### Task brief
With the images removed, write out each record exactly as given.

Pixel coordinate grounding data:
--- START ---

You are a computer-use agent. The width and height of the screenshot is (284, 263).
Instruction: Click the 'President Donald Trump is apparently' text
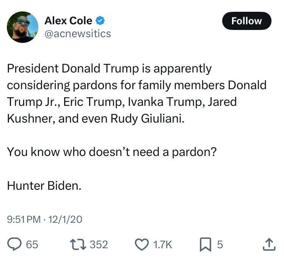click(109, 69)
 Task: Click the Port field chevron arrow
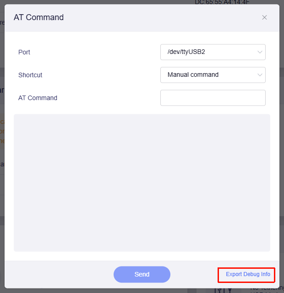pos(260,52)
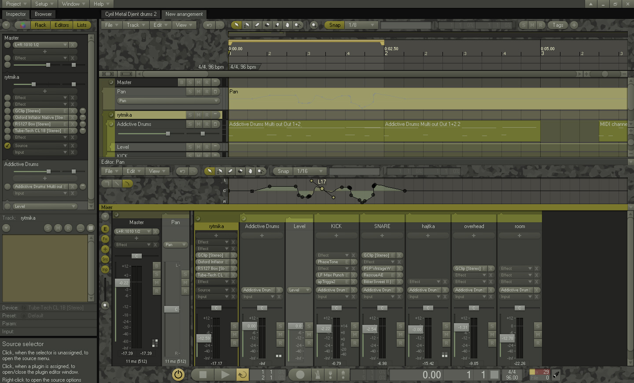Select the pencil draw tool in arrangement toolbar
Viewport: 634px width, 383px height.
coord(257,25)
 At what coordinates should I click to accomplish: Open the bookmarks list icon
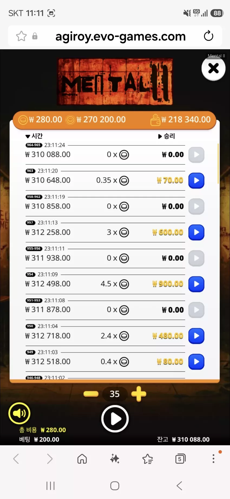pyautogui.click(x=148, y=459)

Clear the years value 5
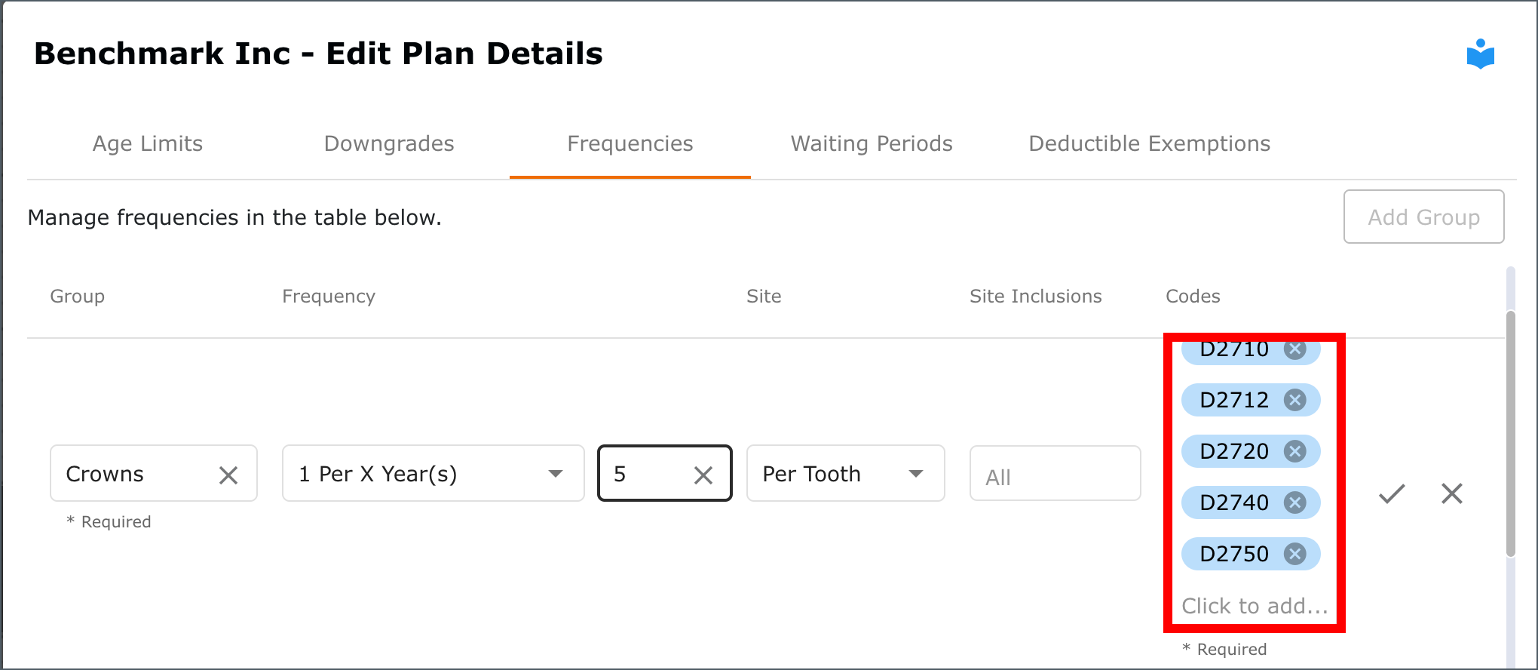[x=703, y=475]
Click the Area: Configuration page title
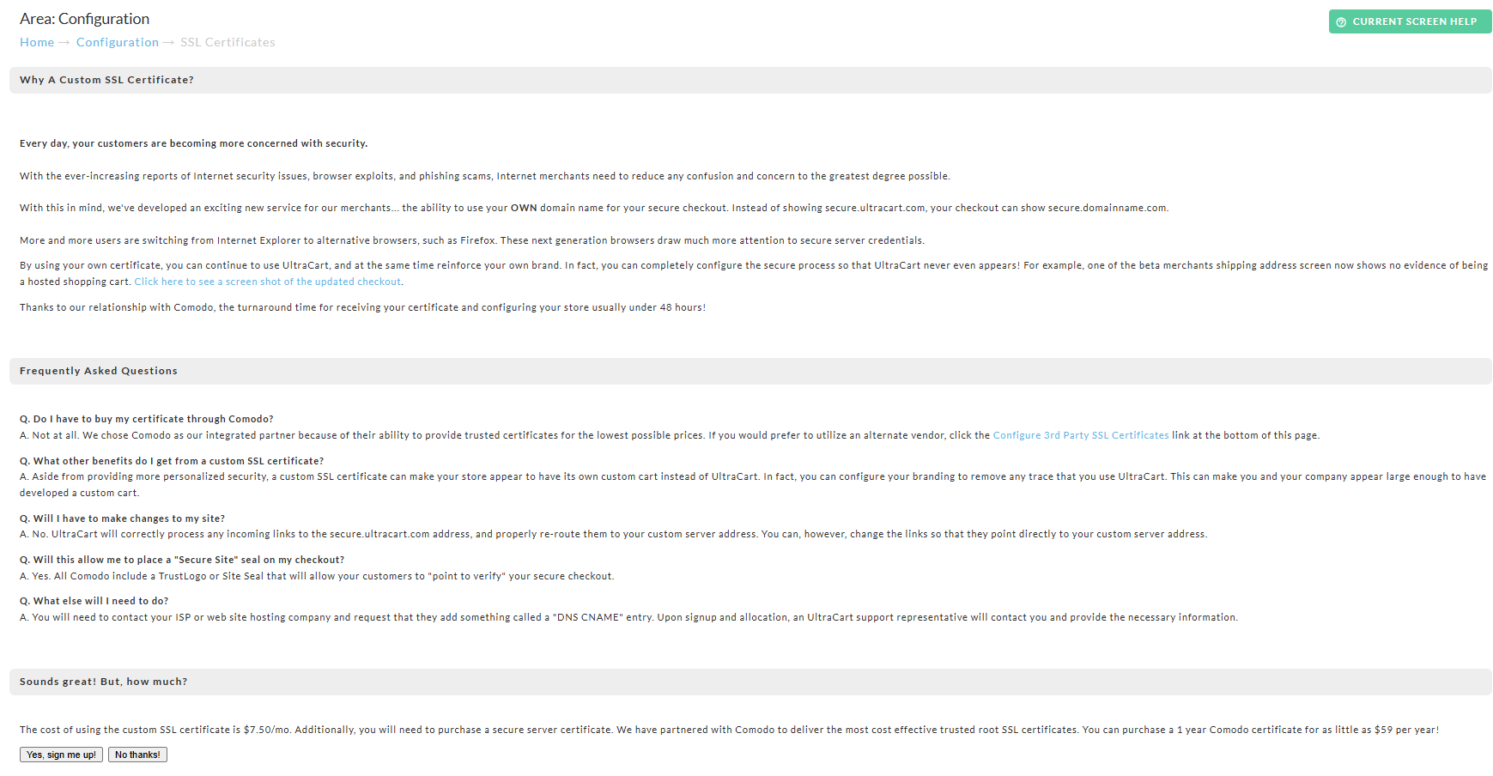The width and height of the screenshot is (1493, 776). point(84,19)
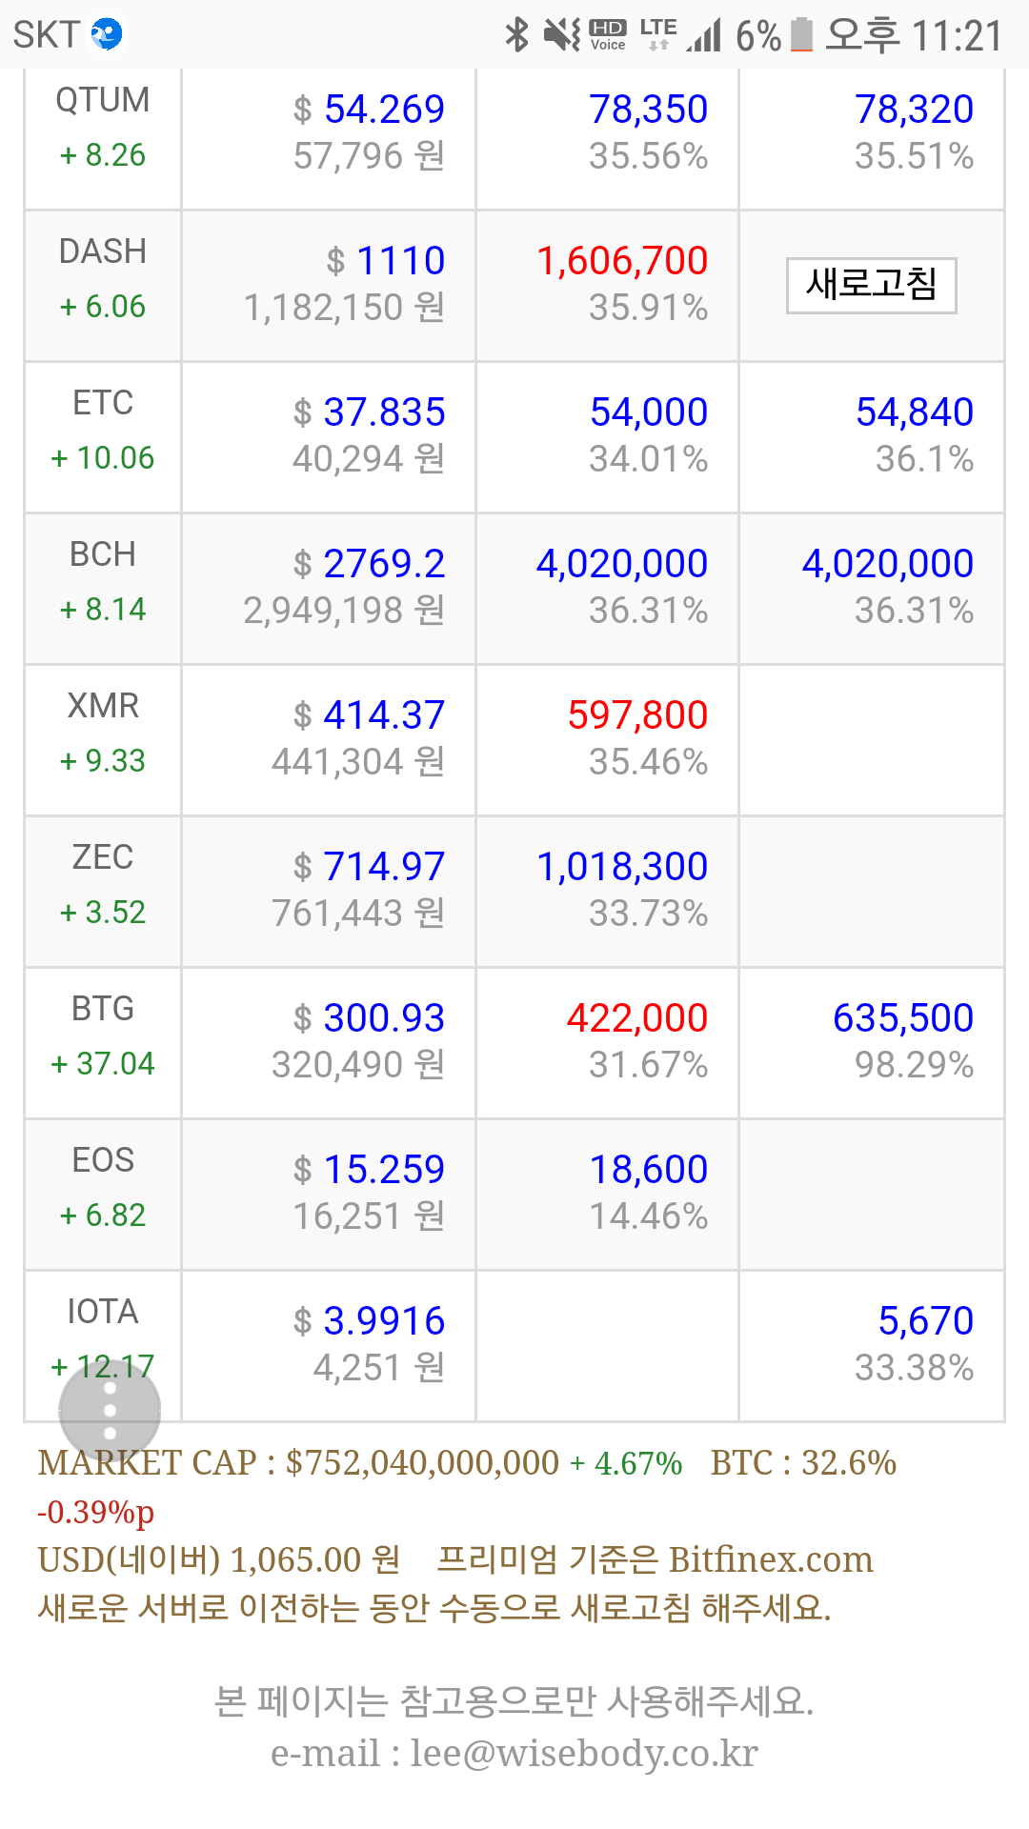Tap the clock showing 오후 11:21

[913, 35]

--- END ---

### Task result
You are a computer-use agent. The width and height of the screenshot is (284, 263).
Instruction: Click the 'President Donald Trump is apparently' text
click(109, 69)
 Task: Click the Port field chevron arrow
pos(260,52)
Select the pencil draw tool in arrangement toolbar
Viewport: 634px width, 383px height.
coord(257,25)
 At what coordinates should I click to accomplish: Open the bookmarks list icon
pyautogui.click(x=148, y=459)

Clear the years value 5
[x=703, y=475]
Click the Area: Configuration page title
The width and height of the screenshot is (1493, 776). point(84,19)
Tap the clock showing 오후 11:21

[913, 35]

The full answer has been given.